- Try it -
Write out the line that holds "You are a GUI" together with every line that follows it to the end of the material below, exactly. Omit the pictures.

- Material shown -
▼
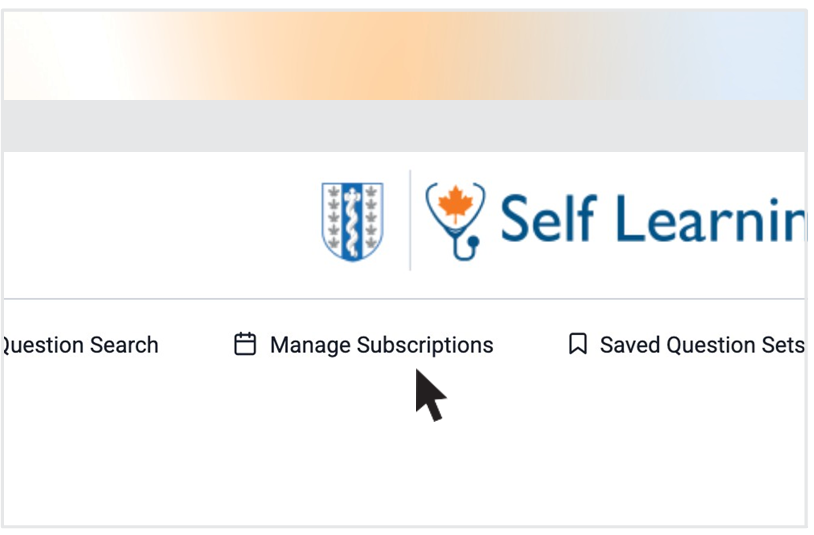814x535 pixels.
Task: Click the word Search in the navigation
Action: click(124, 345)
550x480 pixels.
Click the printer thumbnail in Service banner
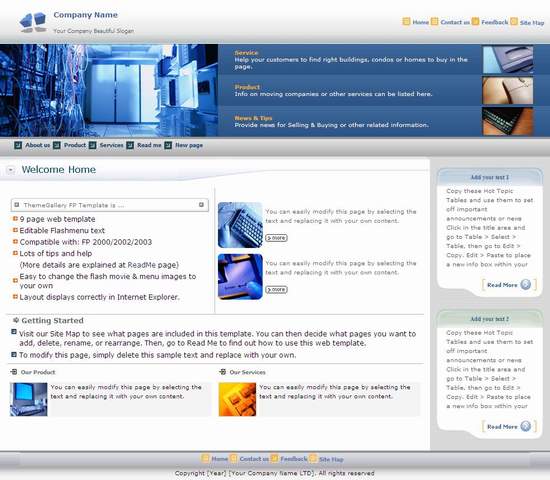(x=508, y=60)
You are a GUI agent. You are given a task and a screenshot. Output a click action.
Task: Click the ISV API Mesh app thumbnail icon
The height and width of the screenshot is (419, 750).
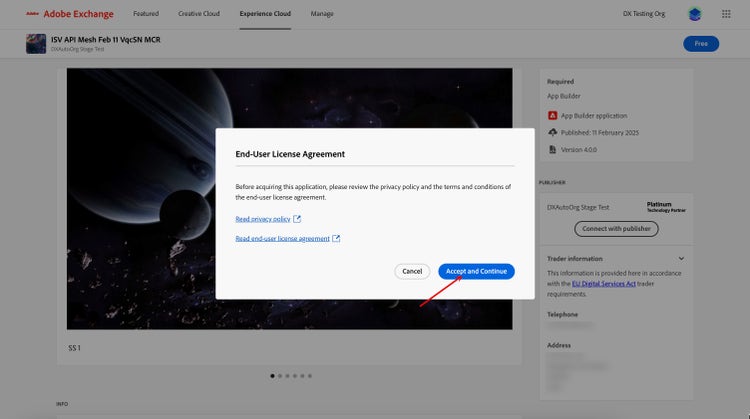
▲
- Response to the exercise -
You are a GUI agent. You are given a task and a screenshot. Output a click action.
Task: Click the ISV API Mesh app thumbnail icon
The height and width of the screenshot is (419, 750).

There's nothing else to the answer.